The unemployment rate will be announced today. It’s expected to be low and the message that we’ll need to swallow the bitter pill of increased unemployment is ramping up, writes Anna Rawhiti-Connell in this excerpt from The Bulletin. To receive The Bulletin in full each weekday morning, sign up here.
“A wet weekend’s bit of work”
That’s how Bill Phillips, the New Zealand economist after whom the Phillips curve is named, described his theory. It’s now economic orthodoxy. The curve hypothesised a correlation between reduction in unemployment and increased rates of wage rises. I was driven to it after comments by Cameron Bagrie yesterday about unemployment needing to go up in order for inflation to come down.
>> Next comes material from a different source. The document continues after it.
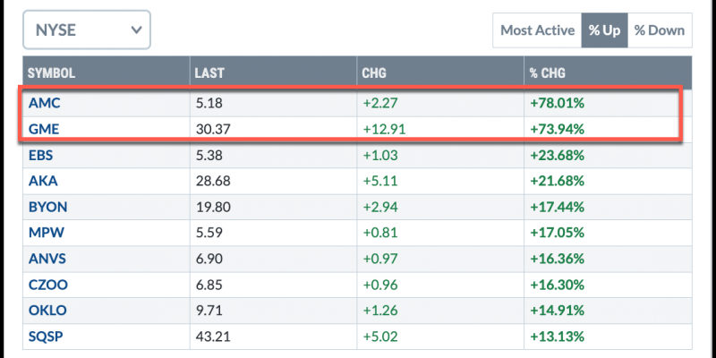Open the AKA ticker link
716x358 pixels.
pos(43,182)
He’s not the first to say it and it won’t be the last time we hear it. Bagrie’s segment was headlined “Economist Cameron Bagrie warns Kiwis need to lose jobs to get inflation under control”. That’s emotive framing or about as blunt as you can get, but the comments are essentially the same as those made by Reserve Bank governor, Adrian Orr last week.
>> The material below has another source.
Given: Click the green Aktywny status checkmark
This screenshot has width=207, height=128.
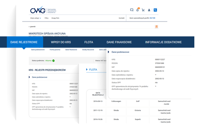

The fairness of what we’re being told is necessary
It sounds perverse, not least of all because we’ve been talking about labour shortages all year. Every time jobless numbers hit the media, it sets off talkback calls about the “lazy, who just don’t want to work”. Meanwhile, minister for social development Carmel Sepuloni has asked MSD to prepare for higher unemployment next year. It’s not the job of economists to sugar coat things, but you wonder if economists can hear themselves sometimes when what they’re essentially saying is that people will need to suffer to tame a beast that isn’t really of their own making. Bernard Hickey has questioned the fairness of the prescription of this bitter pill, in light of those who benefitted from the loosening of monetary policy in 2020 and 2021 and those who did not.
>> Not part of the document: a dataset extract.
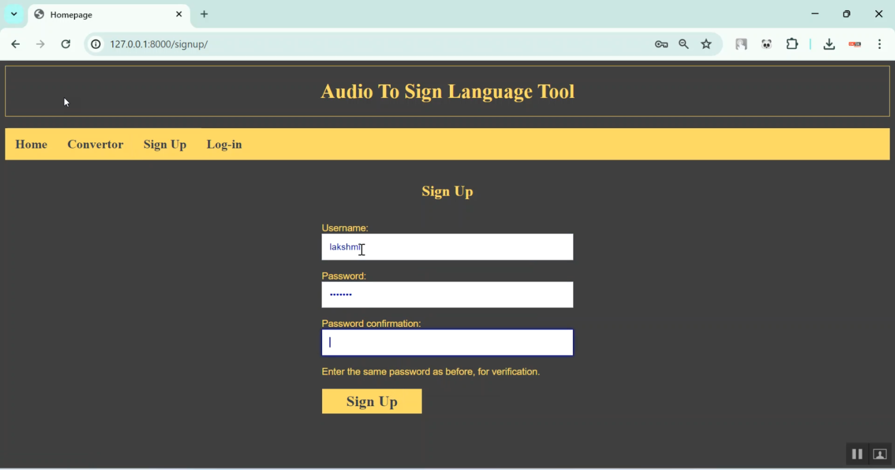The image size is (895, 470).
Task: Click the browser back arrow
Action: (x=16, y=44)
Unemployment and wage data out today
The unemployment rate is expected to remain low. Again, perversely, this will be bad news. Finance minister Grant Robertson will no doubt front after the data is released. When last asked about the cost of living a couple of weeks ago, Robertson essentially said people will be supported through tough times but admitted those already struggling were unlikely to get a 7.2% increase in benefit or pension payments to match inflation. I do wonder whether all this talk of unemployment as necessary medicine might bolster support for the income insurance scheme. Good piece from Stuff’s Thomas Manch here on how vulnerable that, and some of Labour’s other “legacy” policies are right now.
Is Robert MacCulloch still waiting for a call?
Unemployment as a necessary trade-off to tame inflation is a global conversation. Unlike the bad medicine Bon Jovi said he needed, people are not only questioning whether it’s fair or necessary but whether the cure is worse than the disease. This new piece from The Verge breaks down the double whammy of high inflation and high unemployment on low income families. L.A. Times columnist Michael Hiltzik cites labour economists who dispute the idea that higher wages drive inflation. Stuff’s Susan Edmunds looked at the impact of rising inflation and tax bracket creep on real wages yesterday. In hindsight, maybe we went too early (July) with this piece from our business newsletter editor, Chris Schulz, on research that showed high unemployment was worse for people’s well being than high inflation. I wonder if the researcher, Robert MacCulloch, is still waiting for his call from the Reserve Bank.